*What to produce*: Look through the listing below for the word "name" and copy every line where it occurs.

··· Extracted records ···

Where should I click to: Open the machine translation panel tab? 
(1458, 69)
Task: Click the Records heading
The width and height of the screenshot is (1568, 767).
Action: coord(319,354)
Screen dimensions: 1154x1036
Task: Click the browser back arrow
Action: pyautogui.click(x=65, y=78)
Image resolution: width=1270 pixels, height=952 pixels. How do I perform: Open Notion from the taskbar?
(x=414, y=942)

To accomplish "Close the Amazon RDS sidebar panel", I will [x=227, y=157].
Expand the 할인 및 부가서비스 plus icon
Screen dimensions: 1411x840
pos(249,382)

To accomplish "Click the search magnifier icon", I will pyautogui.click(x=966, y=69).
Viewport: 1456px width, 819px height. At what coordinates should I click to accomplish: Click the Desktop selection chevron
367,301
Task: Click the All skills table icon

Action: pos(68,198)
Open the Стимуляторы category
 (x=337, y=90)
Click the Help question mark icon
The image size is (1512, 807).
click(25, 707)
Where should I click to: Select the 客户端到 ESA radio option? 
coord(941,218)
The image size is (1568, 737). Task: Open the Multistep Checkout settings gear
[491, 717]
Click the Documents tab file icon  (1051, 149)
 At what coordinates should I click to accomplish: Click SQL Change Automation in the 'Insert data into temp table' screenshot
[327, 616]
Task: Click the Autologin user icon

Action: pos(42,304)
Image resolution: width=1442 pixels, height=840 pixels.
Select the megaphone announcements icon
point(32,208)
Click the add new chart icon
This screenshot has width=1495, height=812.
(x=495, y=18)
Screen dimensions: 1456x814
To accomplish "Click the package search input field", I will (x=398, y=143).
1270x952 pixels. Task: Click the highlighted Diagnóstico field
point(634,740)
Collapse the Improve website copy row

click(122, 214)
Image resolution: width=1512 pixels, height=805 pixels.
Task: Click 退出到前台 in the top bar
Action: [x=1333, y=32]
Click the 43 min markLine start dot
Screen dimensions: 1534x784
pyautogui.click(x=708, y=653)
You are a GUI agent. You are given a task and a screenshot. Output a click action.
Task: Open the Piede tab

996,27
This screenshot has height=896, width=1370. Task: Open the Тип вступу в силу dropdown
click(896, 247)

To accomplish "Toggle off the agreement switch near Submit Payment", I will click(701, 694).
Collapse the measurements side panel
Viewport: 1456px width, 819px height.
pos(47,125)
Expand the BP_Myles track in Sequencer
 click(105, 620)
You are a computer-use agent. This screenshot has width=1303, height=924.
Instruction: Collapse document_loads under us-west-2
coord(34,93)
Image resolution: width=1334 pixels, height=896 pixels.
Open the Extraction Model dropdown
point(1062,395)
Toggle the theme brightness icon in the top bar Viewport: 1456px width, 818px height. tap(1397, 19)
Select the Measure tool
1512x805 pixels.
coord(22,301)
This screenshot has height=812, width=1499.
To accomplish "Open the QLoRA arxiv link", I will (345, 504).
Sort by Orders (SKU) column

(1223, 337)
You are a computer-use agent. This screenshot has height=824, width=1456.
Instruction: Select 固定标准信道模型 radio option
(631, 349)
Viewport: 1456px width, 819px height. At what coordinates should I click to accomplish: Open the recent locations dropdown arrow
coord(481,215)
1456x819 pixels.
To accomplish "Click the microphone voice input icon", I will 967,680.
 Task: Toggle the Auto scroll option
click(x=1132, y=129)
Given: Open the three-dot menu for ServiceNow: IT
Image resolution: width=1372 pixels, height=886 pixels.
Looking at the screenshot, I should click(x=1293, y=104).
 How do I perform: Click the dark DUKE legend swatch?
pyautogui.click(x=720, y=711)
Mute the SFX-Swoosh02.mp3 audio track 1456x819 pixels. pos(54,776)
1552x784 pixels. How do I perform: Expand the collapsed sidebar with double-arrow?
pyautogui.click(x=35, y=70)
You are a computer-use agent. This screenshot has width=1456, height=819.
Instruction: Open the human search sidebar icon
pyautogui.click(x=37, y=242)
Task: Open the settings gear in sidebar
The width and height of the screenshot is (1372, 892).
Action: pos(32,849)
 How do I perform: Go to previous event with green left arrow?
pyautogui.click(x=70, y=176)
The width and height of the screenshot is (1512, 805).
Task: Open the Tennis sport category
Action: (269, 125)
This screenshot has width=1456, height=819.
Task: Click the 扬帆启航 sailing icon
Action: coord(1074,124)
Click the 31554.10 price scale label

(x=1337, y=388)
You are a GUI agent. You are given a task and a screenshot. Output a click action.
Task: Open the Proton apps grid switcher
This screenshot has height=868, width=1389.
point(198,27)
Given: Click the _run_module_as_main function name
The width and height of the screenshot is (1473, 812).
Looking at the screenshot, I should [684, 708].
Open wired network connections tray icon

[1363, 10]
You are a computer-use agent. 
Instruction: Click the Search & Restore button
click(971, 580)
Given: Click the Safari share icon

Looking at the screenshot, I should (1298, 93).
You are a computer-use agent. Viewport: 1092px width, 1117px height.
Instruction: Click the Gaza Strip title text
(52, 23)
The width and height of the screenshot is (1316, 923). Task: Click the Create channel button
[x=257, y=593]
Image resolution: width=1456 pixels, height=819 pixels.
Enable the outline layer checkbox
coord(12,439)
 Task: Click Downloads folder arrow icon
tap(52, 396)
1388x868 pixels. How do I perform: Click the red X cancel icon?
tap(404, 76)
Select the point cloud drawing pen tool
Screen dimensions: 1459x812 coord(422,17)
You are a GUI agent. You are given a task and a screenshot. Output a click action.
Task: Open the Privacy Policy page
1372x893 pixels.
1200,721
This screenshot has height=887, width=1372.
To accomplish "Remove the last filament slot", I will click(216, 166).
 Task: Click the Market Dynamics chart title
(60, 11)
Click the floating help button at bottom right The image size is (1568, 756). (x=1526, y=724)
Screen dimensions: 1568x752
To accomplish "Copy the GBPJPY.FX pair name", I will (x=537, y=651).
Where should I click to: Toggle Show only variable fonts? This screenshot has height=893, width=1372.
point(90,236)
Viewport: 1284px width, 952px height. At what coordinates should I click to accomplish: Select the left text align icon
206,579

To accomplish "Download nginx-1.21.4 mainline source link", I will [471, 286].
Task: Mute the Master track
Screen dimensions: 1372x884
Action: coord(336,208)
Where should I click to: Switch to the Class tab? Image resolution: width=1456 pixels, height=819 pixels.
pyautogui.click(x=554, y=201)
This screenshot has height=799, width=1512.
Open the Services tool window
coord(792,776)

···

*Reply*:
Given: Click the _run_module_as_main function name
To accomplish "Copy the GBPJPY.FX pair name", I will (x=537, y=651).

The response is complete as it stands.